With overall household savings declining to 18.4% of GDP in 2022-23 from an average of 20% of GDP over 2013-2022, and coupled with an increasing trend in financial liabilities, household debt warrants close monitoring, the central bank says in its half-yearly financial stability report.

India’s gross savings rate stood at 29.7% of gross net disposable income (GNDI) in 2022-23, with households being the primary savers and forming 60.9% of aggregate savings (10-year average for 2013-2022 stood at 63.7%).

For the household sector, savings in physical assets has been the dominant and rising component. The share of net financial savings in total household savings has been declining: it stood at 28.5% in 2022-23, from an average of 39.8% during 2013-2022. Combined with the rise in financial liabilities, net financial savings also declined to 5.3% of GDP during 2022-23 from an average of 8% during 2013-2022.

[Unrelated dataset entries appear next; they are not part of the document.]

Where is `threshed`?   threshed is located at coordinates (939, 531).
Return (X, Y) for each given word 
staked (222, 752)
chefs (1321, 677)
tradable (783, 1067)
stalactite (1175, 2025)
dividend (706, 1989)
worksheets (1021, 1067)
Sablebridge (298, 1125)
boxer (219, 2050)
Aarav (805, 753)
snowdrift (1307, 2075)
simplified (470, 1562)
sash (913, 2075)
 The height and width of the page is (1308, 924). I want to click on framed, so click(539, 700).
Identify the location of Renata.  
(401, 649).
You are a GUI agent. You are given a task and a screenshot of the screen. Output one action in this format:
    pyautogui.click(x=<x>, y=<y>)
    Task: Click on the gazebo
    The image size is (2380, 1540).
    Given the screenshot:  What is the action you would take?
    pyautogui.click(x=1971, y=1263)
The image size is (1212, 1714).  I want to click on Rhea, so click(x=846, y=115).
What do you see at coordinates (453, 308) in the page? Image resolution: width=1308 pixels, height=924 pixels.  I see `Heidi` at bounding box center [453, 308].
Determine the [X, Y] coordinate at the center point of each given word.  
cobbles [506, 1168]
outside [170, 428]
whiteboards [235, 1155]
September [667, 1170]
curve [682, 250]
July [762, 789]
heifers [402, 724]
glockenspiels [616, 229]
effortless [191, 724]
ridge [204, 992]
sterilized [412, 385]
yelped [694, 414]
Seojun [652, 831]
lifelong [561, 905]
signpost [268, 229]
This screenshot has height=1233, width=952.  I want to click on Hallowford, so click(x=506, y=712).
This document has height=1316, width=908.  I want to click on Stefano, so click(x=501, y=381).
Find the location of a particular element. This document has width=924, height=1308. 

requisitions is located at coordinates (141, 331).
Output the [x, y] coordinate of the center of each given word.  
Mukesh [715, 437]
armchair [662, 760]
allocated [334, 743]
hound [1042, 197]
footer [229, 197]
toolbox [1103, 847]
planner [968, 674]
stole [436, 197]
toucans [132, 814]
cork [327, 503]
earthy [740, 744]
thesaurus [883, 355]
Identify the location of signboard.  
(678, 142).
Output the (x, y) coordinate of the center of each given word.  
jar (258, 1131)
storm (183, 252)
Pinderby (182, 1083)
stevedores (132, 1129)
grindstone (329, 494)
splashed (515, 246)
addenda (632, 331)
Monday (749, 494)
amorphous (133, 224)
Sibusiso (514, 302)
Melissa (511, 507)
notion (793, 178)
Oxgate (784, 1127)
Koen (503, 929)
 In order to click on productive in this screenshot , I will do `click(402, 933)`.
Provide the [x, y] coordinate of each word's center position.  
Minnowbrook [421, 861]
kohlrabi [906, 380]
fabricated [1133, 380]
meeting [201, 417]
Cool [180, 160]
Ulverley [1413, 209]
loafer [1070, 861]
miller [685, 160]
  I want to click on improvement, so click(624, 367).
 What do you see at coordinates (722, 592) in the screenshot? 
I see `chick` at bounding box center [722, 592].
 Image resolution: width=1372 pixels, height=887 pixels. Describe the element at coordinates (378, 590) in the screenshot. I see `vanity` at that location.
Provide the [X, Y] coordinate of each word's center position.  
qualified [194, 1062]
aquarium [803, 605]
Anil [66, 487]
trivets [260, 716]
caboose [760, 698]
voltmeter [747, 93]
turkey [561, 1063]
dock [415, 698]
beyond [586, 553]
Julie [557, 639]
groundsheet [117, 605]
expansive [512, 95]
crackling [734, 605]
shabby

The sharp rise in household financial savings during the pandemic (51.7% of total household savings in 2020-21) has been drawn down subsequently, as in many other economies, and shifted towards physical assets, the banking regulator says. Alongside, households are also diversifying their financial savings, allocating more to non-banks and capital markets, it says..

Financial liabilities of households have risen in the post-pandemic period, as reflected in the surge in retail loan growth for financing both consumption and investment, cautions the RBI.

Agricultural and business loans have also grown. Notably, more than two-thirds of borrowers are of prime and above credit quality, it says.

At 40.1% of GDP, the stock of household debt in India is relatively low when compared to other emerging market economies, but in relation to GDP per capita, it is comparatively high, the RBI says.

Consumer credit – a major driver of banking business over the last decade – remained robust during the second half of FY24. Credit inquiry volumes differed across product categories: while inquiries for housing loans and loans against property categories rose, volumes in auto loans, credit card and personal loan categories moderated, the report shows.

Even as inquiry volumes remain robust, the impact of increase in risk weights on certain segments of consumer credit pulled down the rate of growth in overall consumer credit, especially personal loans and credit cards.

In the consumer credit segment, there are a few concerns that require close monitoring, according to the RBI. “First, delinquency levels among borrowers with personal loans below ₹50,000 remain high. In particular, NBFC-Fintech lenders, which have the highest share in sanctioned and outstanding amounts, also have the second highest delinquency levels, only below that of small finance banks. Second, Vintage delinquency, which is a measure of slippage, remains relatively high in personal loans at 8.2%. Third, little more than a half of the borrowers in this segment have three live loans at the time of origination and more than one-third of the borrowers have availed more than three loans in the last six months,” warns the banking regulator.